In 1960, he was elected as a member of parliament. From December 1962 to December 1963, he served as Minister of Popular Education, Youth, and Sports. In 1963, he returned to parliament and became President of the UPS (Senegalese Progressive Union) parliamentary group. He also held several major responsibilities, including rapporteur for the Commission on National Education, Technical Education, Youth, and Sports, as well as political commissioner for the Cap-Vert region. Through these roles, Demba Diop established himself as a major political actor in post-independence Senegal.
Driven by his ambition for his city, he was elected Mayor of the Commune of Mbour on February 27th 1966, defeating Ibou Kébé, and was officially installed on March 10th 1966. His election reflected a clear desire to make Mbour shine and transform it into a dynamic center for development and modern urban organization. He thus became a symbol of commitment to Mbour, deeply attached to the history, development, and future of the commune.
On January 12th 1967, during the celebration of the 40th anniversary of the appointment of Mbour's first mayor, Demba Diop participated actively in the commemorative activities. A few weeks later, on February 3rd 1967, he was assassinated on the premises of the Thiès Governance by Abdou Ndaffa Faye, in tragic circumstances that would leave a lasting mark on the national consciousness. His funeral took place in Mbour in the presence of Léopold Sédar Senghor, Lamine Guèye, and many other dignitaries.
The officially designated masterminds were deputies Jacques d’Erneville and Ibou Kébé, who were sentenced to life imprisonment and twenty years of imprisonment, respectively. Fourteen other individuals were also sentenced to five years in prison.
In 1962, Demba Diop presented Liberté 1, a film directed by Yves Ciampi, starring Nanette Senghor and Iba Guèye. Passionate about sports, Demba Diop was a former school champion in the discus throw, a multiple-time member of the national athletics team, and a co-founder of the Stade de Mbour club, of which he became the first president. During his tenure, the Stade de l’Amitié was built for the 1963 « Jeux de l’Amitié », and it was later renamed in his honor following his passing. Even today, the Demba Diop Stadium in Dakar perpetuates the memory of a man whose journey remains deeply tied to public service, education, political engagement, and sacrifice for the Senegalese nation.

== Death ==
Diop was assassinated on 3 February 1967. On the way to a meeting, he was stabbed in a parking lot in Thiès by Abdou N'Daffa Faye, a partisan of Diop's Mbour political rival (and deputy mayor of Mbour) Jacques d'Erneville. Faye was sentenced to death and was the first person in post-independence Senegal to be executed.

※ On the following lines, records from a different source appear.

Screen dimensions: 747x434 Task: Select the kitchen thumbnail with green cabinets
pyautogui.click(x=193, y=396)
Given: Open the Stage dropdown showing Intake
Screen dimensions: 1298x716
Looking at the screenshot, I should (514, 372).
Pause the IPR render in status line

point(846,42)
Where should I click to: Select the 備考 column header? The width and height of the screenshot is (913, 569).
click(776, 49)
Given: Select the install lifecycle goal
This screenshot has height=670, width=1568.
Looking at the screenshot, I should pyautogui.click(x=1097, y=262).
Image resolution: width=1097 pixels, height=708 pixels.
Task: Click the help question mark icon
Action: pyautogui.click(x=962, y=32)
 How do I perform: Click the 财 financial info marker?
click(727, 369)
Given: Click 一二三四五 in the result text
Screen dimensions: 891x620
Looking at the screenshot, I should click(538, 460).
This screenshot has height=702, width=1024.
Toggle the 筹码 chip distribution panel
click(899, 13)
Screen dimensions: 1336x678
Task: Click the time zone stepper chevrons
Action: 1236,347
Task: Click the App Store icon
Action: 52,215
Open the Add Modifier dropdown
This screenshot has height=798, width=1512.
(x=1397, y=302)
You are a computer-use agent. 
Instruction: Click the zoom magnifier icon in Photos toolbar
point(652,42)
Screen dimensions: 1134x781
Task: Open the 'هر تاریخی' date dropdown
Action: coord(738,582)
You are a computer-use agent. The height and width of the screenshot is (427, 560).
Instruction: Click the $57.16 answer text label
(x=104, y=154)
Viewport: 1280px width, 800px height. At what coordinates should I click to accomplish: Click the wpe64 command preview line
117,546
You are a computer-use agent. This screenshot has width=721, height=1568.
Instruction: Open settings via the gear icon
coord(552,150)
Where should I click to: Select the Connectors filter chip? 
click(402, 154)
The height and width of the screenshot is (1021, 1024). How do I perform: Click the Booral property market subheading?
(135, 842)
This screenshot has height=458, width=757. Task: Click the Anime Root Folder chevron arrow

Diop's funeral in Mbour was an episode of national mourning, with President Senghor and Lamine Guèye in attendance.

This political violence, rare in Senegal, has had a long legacy. Opponents of Senghor's Socialist Party, as well as former supporters of Senghor's early rival Mamadou Dia, point to the executions as part of a pattern of suppression of political enemies in Senegal, where these two crimes were used as justification for a witchhunt. Regardless of the truth of these claims, the next year saw repression against violent Dakar student protests in May 68, and the introduction of constitutional changes, approved by the referendum of 22 February 1970, which created a Presidential system, greatly expanding presidential powers in what had become a de facto one party state.

== Legacy ==

Stade Demba Diop in Dakar, the Lycee Demba Diop, and the city's Boulevard are named for Diop.

His wife, Caroline Faye Diop is also a political leader. She was elected the first female deputy to the National Assembly of Senegal in 1963 and was later a cabinet minister under President Abdou Diouf.